The state Senate's version of legislation to expand gambling in Maryland began to take shape yesterday with a radical rewrite of Gov. Robert L. Ehrlich Jr.'s bill allowing slot machines at four racetracks.
Among the ideas proposed during an all-day work session was scrapping the upfront licensing fees that Ehrlich is counting on to help balance next year's budget.
The move reflects an emerging consensus that it would be better for the state in the long term to give the tracks a lower percentage of the proceeds.
Senators also moved quickly to reject an administration proposal that the tracks be all but exempted from local zoning and land-use regulations as they build facilities for the slot machines.
The committee heard a lengthy presentation yesterday by staff analyst Vicki Gruber outlining proposed changes to an administration bill that has drawn scathing criticism from both supporters and opponents of slots.
The recommendations are not binding on the committee, but staff advice is often very influential with lawmakers -- particularly because it reflects the thinking of legislative leaders.
Among the other moves Gruber suggested:
Scrapping Ehrlich's effort to abolish the current Maryland Racing Commission and replace it with a new panel whose members would all be chosen by the governor. The proposal was severely criticized by horse owners and others who support the current commission's aggressive regulation of the tracks.

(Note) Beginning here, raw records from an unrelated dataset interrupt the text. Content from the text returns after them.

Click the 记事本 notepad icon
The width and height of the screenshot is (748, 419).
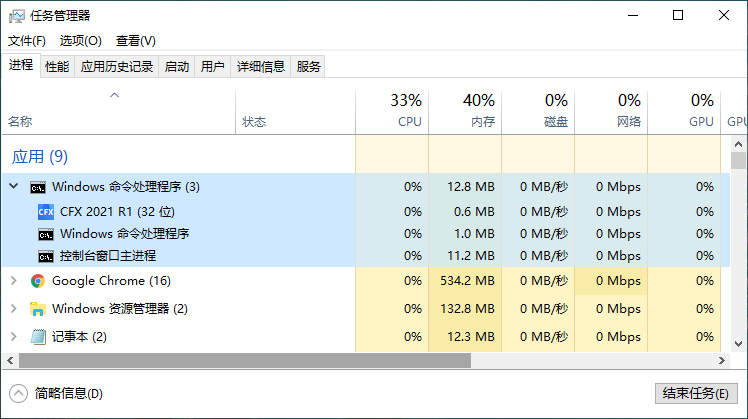point(38,336)
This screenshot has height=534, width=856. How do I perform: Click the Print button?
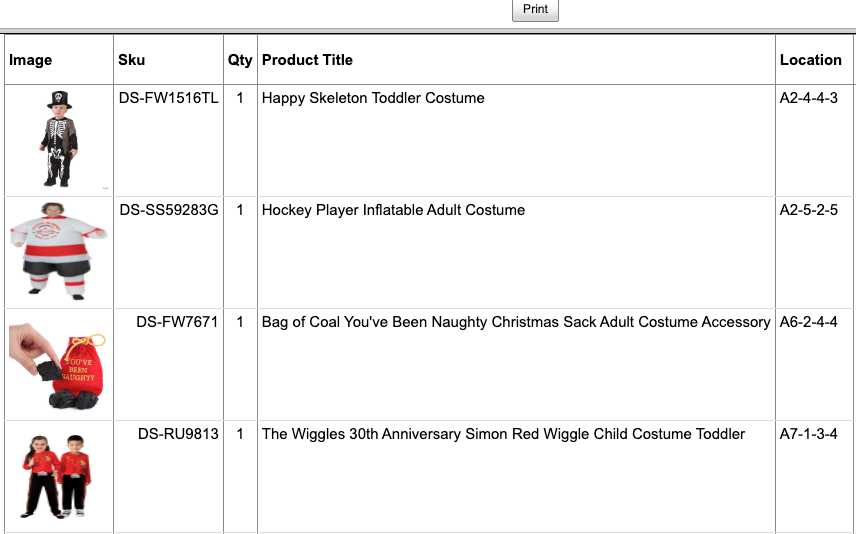535,10
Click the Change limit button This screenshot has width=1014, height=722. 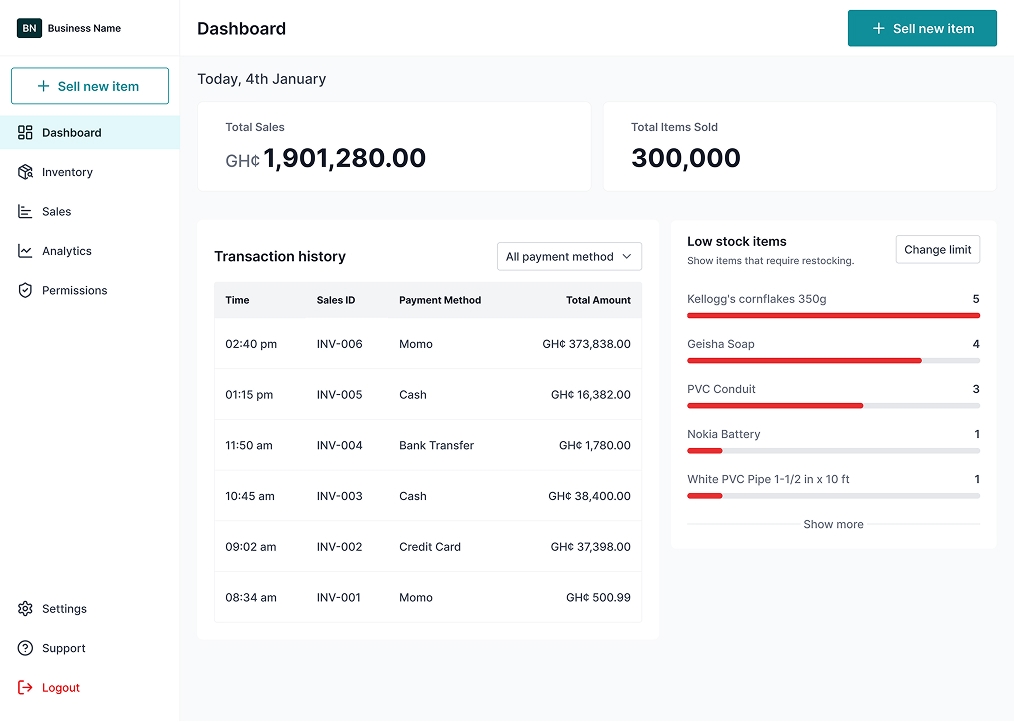pos(937,249)
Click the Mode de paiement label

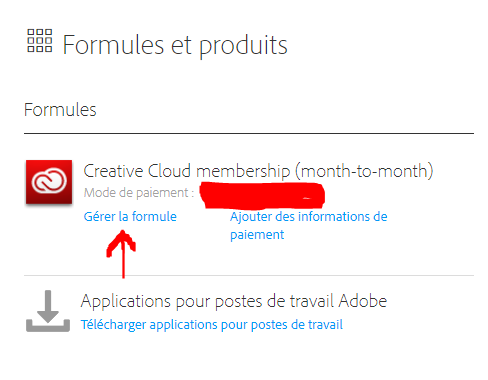139,193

Ignoring the administration's proposed amendment exempting from local zoning regulations the giant gambling halls that the tracks plan to build. That idea -- suggested by the Maryland Jockey Club, owner of Pimlico and Laurel -- ran into fierce opposition from lawmakers and county executives.
Adding a requirement for minority ownership by saying that if the track owners offer any equity to the public, at least 10 percent must be made available to people or companies who qualify as minority businesses under state law.

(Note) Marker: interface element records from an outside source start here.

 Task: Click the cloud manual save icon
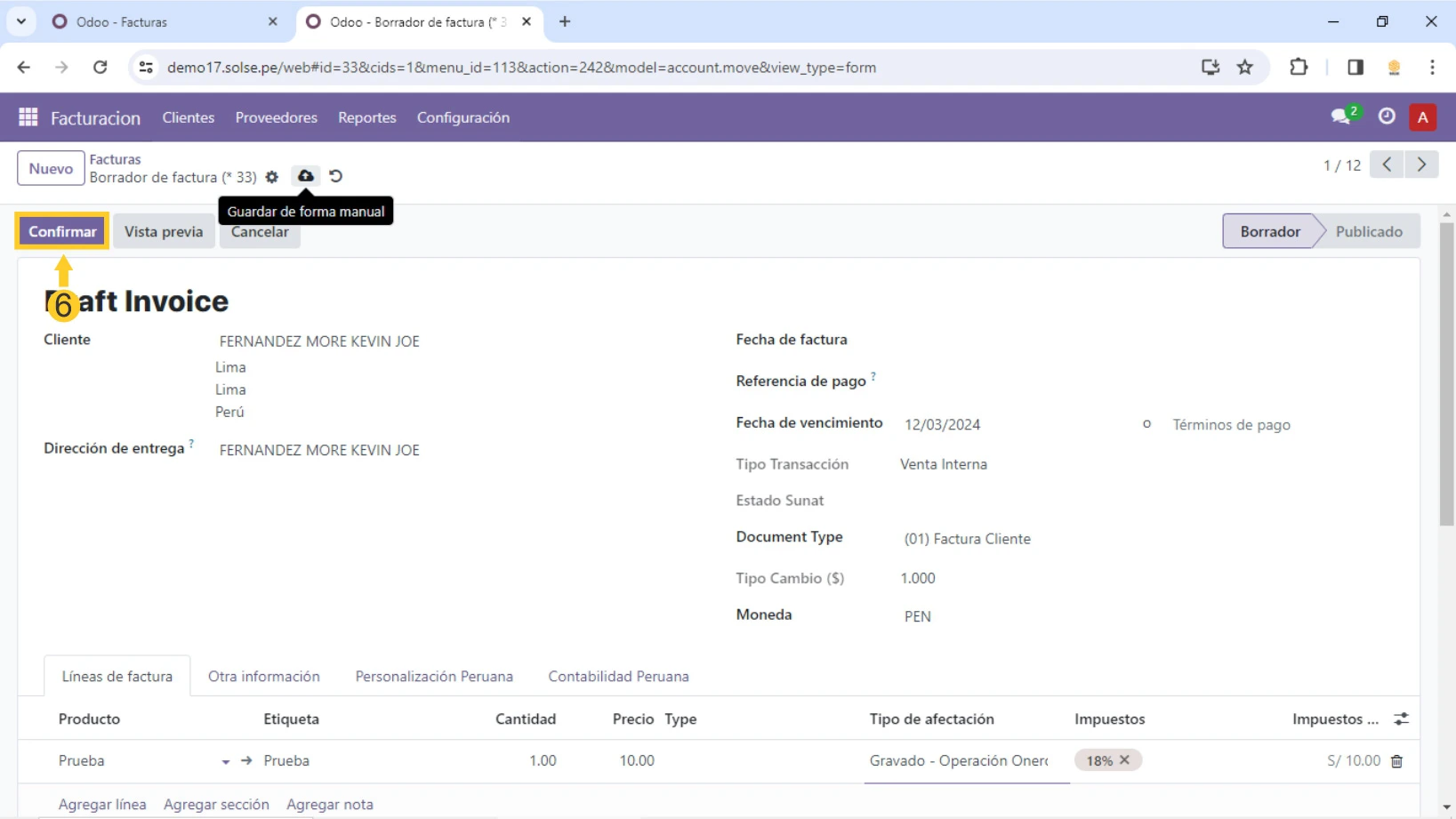point(305,176)
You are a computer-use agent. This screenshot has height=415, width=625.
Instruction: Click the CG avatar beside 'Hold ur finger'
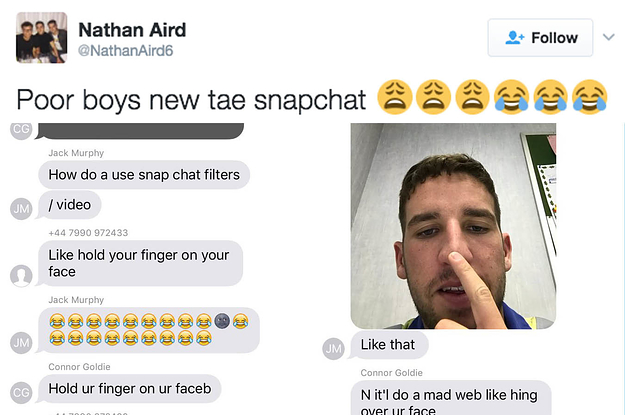pyautogui.click(x=21, y=393)
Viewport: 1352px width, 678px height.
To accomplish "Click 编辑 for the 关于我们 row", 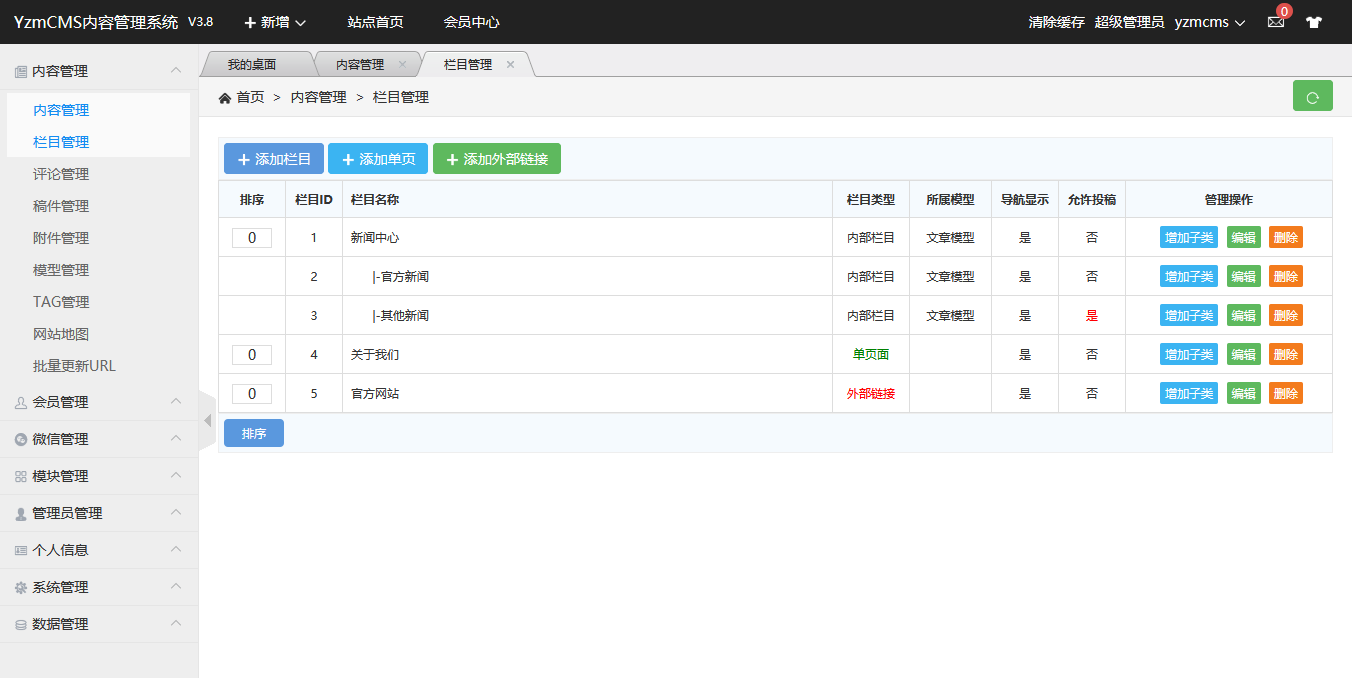I will tap(1243, 355).
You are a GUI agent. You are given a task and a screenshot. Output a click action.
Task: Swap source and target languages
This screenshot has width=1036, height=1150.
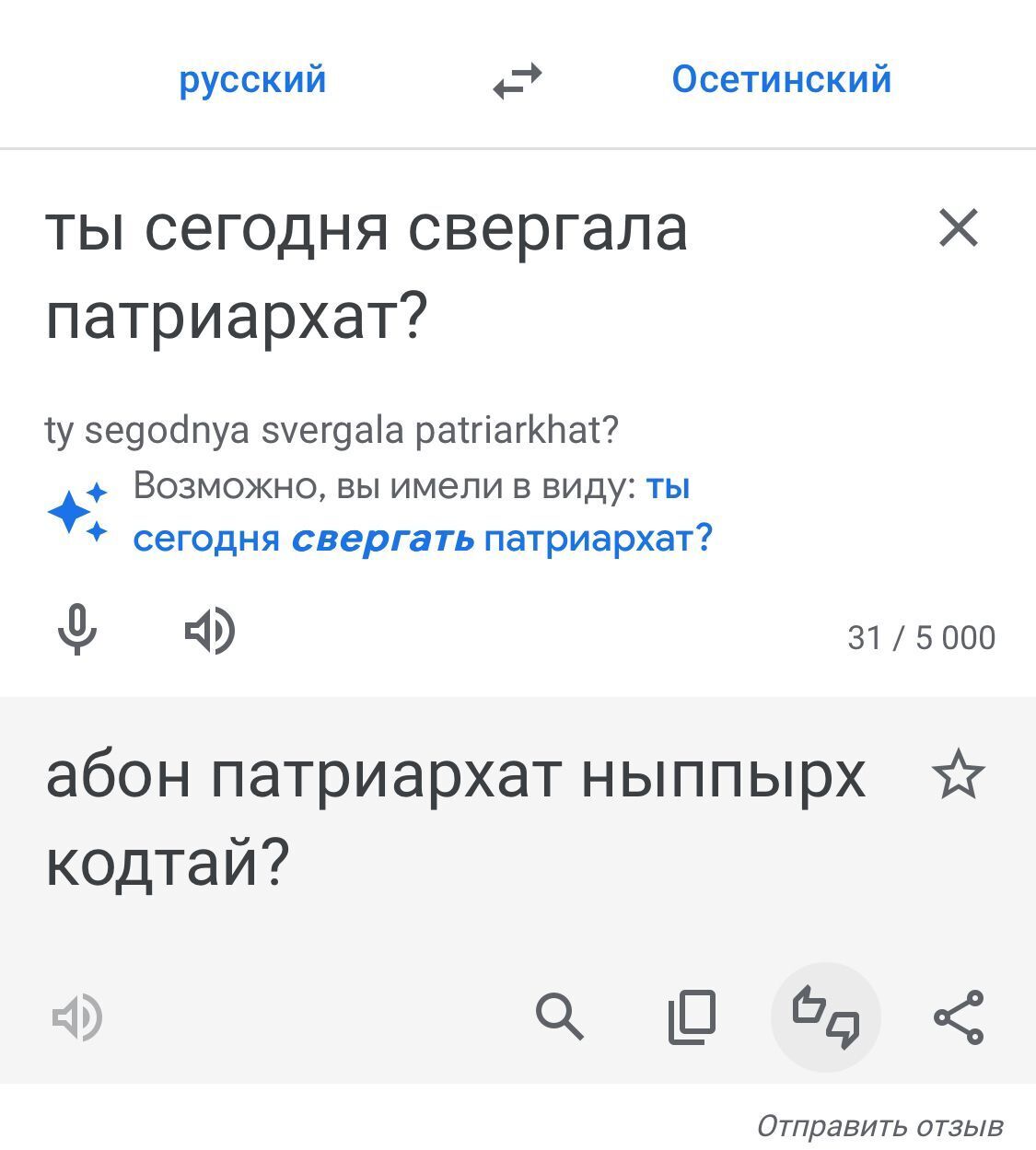[x=517, y=81]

Adding a variety of consumer protections to lessen the effects of problem gambling. The suggestions included raising the age at which a person can play the slots to 21 -- Ehrlich's bill would have set the age at 18 -- as well as limitations on automated teller machines and withdrawal amounts at the slots parlors, and a prohibition on the cashing of public benefits checks there.
More than tripling what the governor would spend on compulsive gambling to $3.9 million and funding it with a yearly fee on each slot machine -- an idea borrowed from legislation proposed by Del. Howard P. Rawlings and Sen. Ulysses Currie, chairmen, respectively, of the House and Senate budget committees.
Cutting the term of the racetrack's slot machine licenses from 20 years to 15 years. One of the original justifications for the 20-year licenses were the heavy upfront fees proposed in the governor's original bill and scaled back in amendments Ehrlich submitted last week.
The staff did not make recommendations on such sensitive matters as the number of slot machines or how to split up the proceeds.
Those matters are likely to be decided this week in what lawmakers acknowledge will be extensive discussions.
"It's a 60-page bill. It takes a while," said Sen. Patrick J. Hogan, vice chairman of the Senate Budget and Taxation Committee.
The governor's plan would permit 3,500 slot machines at each of three Central Maryland racetracks -- Pimlico, Laurel and Rosecroft -- and 1,000 at a track to be built in Allegany County.
Ehrlich initially proposed upfront fees of $150 million each at the three larger tracks -- using the $450 million to help plug a gap in next year's budget. This month, the governor cut back the licensing fees to $40 million each.
The apparent Senate decision to scrap upfront fees would eliminate the linkage between the slots bill and next year's budget.
The move could cost Ehrlich what little leverage he had in dealing with the House of Delegates, which last week passed a bill supported by Speaker Michael E. Busch calling for a study of the ramifications of allowing slots.